→ **Testo fornito**
#####

La Camera penale risponde ai sindacati di Polizia: “Difendere il diritto e i diritti. Fondamentale la serenità e l’indipendenza del giudizio”

Tribunale della Spezia

“Apprendiamo dalla lettura dei quotidiani locali di un intervento a opera dei sindacati della Polizia di Stato in merito alla decisione assunta dal Tribunale della Spezia all’esito del giudizio di convalida, conseguente all’applicazione della misura precautelare dell’arresto a carico di un ventiseienne, incensurato, per il reato di “resistenza a pubblico ufficiale”. Nel dettaglio, l’articolo di stampa —edito da quotidiani locali, comparso in almeno due occasioni – attiene alla decisione del Tribunale circa la “non convalida” dell’applicazione della misura e la conseguente restituzione degli atti al Pubblico ministero procedente affinché prosegua la fase investigativa nelle forme ordinarie. A fronte di ciò, il dottor Alessandro Cariola, segretario provinciale Sap, secondo il resoconto giornalistico, avrebbe affermato: “Chi difende i difensori? È la stessa domanda che qualsiasi operatore di pubblica sicurezza si pone nel momento in cui la propria azione per cercare di garantire la sicurezza collettiva viene messa in discussione. Purtroppo, siamo nuovamente qui a commentare un fatto frustrante, che delegittima ancora una volta l’operato dei colleghi”. A ciò hanno fatto eco — con dichiarazioni del medesimo tenore – il dottor Fabio Conestà, segretario del Movimento Autonomo di Polizia e il dottor Mauto Marci, segretario Mosap”. La Camera penale della Spezia interviene così nel replicare alle dichiarazioni rese nei giorni scorsi dai sindacati di polizia Sap e Mosap, ai quali ieri si sono aggiunti Siulp e Siap, riguarda alla mancata convalida dell’arresto di un individuo che aveva colpito al volto un agente.

“Definire “frustrante” e “delegittimante” una decisione giudiziale assunta da un Tribunale interpretandola come un attacco diretto, e personale, agli inquirenti appare, oltreché fuorviante, anche un pericoloso tentativo di inquinare la serenità del giudizio. Un malcelato sforzo volto ad attentare alla libertà e all’indipendenza che sorregge e ontologicamente caratterizza il Giudice, sottoposto unicamente alla volontà della legge. Ancora una volta – proseguono gli avvocati – una decisione che contrasta con la primigenia intuizione accusatoria viene contrabbandata come atto eversivo da cui prendere le distanze, additandolo come episodio degno di stigma e quale evidenza di un malfunzionamento del sistema. Ancor più allarmante allorquando, come in questa circostanza, tale manifestazione non derivi dall’opinione pubblica bensì da rappresentati delle forze di polizia che, non foss’altro per le funzioni a loro affidate, dovrebbero possedere una visione, e una conoscenza, privilegiata dei principi che orientano il sistema processuale penale.
Ciò che allarma – oltre alle modalità comunicative affidate agli organi di stampa – è l’assunzione di un giudizio degradante, diretto e personalistico verso una decisione giudiziale che, quasi come fosse una risposta ad un alterco privato e non già garanzia fisiologica del sistema, non viene interpretata come espressione del potere giudiziale – benché sottoposto a rimedi rituali allorquando vengano individuate criticità – bensì come affronto alla funzione stessa delle forze di polizia.

#####

→ **Consegna A**
Riporta sotto forma di elenco numerato, senza righe vuote, il tratto dei record che va dalla riga contenente "coordinates (287, 352)." fino alla riga contenente "coordinates (249, 140).", entrambe incluse.

#####

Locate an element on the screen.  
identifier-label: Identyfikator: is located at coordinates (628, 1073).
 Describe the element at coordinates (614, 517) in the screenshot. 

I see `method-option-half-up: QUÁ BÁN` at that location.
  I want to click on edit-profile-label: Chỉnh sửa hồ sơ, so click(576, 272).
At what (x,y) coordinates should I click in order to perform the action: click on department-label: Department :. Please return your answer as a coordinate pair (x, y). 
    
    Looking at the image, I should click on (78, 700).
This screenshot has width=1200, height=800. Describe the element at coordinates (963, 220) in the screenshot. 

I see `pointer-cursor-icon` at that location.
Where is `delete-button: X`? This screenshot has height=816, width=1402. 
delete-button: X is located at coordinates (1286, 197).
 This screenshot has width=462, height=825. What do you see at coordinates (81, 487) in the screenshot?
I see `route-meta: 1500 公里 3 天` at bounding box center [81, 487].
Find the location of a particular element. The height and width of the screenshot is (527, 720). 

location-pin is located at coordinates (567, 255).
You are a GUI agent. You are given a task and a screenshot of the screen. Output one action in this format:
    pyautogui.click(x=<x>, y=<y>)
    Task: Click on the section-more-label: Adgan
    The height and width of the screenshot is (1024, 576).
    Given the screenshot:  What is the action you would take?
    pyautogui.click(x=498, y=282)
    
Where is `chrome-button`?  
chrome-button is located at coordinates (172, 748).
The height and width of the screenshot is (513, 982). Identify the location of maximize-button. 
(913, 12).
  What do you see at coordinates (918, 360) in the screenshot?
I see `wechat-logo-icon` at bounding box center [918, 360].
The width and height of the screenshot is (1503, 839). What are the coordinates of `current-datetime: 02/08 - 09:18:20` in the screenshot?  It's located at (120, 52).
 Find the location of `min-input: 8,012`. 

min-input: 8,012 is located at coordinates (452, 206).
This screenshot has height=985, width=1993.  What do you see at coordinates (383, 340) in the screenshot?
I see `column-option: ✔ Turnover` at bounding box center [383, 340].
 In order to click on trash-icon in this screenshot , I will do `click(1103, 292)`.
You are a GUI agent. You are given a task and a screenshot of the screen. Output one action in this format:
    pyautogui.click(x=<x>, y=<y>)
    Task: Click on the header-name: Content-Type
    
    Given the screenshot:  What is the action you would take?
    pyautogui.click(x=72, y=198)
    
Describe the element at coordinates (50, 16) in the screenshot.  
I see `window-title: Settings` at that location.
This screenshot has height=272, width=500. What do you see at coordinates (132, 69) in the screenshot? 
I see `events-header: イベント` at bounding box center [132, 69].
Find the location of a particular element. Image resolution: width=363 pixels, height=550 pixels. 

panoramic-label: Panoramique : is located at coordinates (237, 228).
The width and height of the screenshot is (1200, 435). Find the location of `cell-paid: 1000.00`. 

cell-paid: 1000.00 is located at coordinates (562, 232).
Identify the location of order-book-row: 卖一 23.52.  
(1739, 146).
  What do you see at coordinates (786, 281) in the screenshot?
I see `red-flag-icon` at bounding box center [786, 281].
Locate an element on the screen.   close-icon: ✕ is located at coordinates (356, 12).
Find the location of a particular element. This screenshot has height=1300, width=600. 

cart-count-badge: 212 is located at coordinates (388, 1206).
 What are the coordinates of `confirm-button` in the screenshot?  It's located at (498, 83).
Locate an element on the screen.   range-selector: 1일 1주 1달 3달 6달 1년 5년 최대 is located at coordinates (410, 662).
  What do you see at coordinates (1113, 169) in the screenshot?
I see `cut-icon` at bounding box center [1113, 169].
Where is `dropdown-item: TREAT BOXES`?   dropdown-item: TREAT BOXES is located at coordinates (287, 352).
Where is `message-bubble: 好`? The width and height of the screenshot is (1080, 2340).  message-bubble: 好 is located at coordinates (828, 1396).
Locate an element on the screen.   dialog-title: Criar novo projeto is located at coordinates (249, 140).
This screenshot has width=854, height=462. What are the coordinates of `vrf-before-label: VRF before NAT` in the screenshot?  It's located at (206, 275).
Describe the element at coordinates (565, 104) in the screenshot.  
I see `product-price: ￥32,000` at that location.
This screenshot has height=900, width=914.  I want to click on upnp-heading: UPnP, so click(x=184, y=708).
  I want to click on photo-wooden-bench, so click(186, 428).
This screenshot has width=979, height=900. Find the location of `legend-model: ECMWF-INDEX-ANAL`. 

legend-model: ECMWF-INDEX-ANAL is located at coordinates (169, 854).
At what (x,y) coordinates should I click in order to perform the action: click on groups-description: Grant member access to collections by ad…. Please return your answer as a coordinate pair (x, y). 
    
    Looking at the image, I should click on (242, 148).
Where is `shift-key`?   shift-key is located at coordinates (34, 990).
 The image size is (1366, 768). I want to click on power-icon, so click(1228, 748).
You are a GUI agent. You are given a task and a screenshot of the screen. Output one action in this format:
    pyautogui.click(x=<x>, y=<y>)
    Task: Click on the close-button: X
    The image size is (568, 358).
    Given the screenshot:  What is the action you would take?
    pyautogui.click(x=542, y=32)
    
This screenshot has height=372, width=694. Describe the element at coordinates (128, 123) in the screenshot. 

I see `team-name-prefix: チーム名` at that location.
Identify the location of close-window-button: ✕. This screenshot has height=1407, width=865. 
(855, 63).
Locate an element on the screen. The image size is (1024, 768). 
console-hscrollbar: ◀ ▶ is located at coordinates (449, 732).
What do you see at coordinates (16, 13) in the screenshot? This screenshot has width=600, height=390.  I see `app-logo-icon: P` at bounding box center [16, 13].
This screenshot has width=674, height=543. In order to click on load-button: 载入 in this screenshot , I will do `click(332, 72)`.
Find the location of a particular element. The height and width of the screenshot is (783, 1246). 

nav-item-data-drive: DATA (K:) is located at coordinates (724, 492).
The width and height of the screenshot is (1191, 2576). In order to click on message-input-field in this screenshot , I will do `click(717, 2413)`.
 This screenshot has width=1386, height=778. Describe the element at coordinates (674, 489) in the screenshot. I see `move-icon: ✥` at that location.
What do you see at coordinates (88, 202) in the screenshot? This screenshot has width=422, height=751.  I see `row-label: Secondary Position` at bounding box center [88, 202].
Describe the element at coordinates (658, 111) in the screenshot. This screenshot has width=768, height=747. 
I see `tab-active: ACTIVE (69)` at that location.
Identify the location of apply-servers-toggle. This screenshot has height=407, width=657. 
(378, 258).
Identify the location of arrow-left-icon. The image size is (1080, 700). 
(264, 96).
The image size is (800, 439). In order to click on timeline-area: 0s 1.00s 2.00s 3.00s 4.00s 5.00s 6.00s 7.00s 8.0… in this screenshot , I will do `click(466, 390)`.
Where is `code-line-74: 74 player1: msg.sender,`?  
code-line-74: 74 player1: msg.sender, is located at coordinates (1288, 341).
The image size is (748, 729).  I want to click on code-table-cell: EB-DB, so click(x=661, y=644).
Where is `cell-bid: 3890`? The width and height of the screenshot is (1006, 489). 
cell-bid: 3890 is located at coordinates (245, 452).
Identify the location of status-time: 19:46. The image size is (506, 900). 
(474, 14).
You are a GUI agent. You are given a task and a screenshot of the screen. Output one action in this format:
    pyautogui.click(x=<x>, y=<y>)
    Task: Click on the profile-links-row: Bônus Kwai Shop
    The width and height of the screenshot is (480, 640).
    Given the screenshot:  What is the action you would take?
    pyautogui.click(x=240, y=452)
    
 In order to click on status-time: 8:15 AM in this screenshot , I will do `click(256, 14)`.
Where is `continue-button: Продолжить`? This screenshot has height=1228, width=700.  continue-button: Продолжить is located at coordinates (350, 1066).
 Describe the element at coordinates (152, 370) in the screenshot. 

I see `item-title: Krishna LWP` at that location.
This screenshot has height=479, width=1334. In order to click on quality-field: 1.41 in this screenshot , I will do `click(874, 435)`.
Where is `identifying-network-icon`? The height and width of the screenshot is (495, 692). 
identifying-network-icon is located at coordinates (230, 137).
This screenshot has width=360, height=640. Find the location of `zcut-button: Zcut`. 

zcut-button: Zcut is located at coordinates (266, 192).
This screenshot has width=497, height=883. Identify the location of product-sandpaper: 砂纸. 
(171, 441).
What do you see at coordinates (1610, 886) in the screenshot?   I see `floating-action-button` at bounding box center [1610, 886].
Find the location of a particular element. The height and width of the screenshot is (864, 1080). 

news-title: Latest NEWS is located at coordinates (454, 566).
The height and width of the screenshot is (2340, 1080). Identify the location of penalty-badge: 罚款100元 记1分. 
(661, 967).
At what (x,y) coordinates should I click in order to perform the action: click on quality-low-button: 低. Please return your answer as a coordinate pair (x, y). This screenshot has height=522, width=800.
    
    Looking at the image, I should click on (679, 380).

#####

→ **Consegna B**
Prosegui il testo sulla replica della Camera penale della Spezia ai sindacati di polizia, a partire dall'ultima frase riportata.

→ **Spazio risposta A**
1. Where is `dropdown-item: TREAT BOXES`?   dropdown-item: TREAT BOXES is located at coordinates (287, 352).
2. Where is `message-bubble: 好`? The width and height of the screenshot is (1080, 2340).  message-bubble: 好 is located at coordinates (828, 1396).
3. Locate an element on the screen.   dialog-title: Criar novo projeto is located at coordinates (249, 140).

→ **Spazio risposta B**
Giova, peraltro, constatare come, nel caso di specie, il redattore del commento non abbia avuto neppure piena contezza del contenuto del provvedimento che, al di là del fatto che sia stato emesso all’esito di un’udienza camerale e quindi sottratto alla disponibilità conoscitiva pubblica, motiva la non convalida dell’arresto non già (non solo, rectius) per la “lievità del fatto” bensì per la non ricorrenza degli elementi tipici del delitto ipotizzato e posto a legittimazione del provvedimento restrittivo. Elementi che, peraltro, sono stati introdotti e apprezzati così come affermati dagli stessi operanti.
La motivazione del Tribunale, ben più complessa e articolata di quanto sbrigativamente diretto all’edicola, appare il frutto di un percorso motivazionale che, oltreché prestare squisito ossequio alle norme, garantisce le funzioni stesse della misura precautelare dell’arresto che non può, per la sua natura, essere la conseguenza inevitabile per ogni fatto criminoso asseritamente caduto nella percezione delle forze di polizia e, tanto meno, deve essere l’anticipazione della reazione contentiva e punitiva affidata allo Stato. Diversamente opinando si svuoterebbe di significato l’istituto ponendolo, peraltro, al di fuori della legalità.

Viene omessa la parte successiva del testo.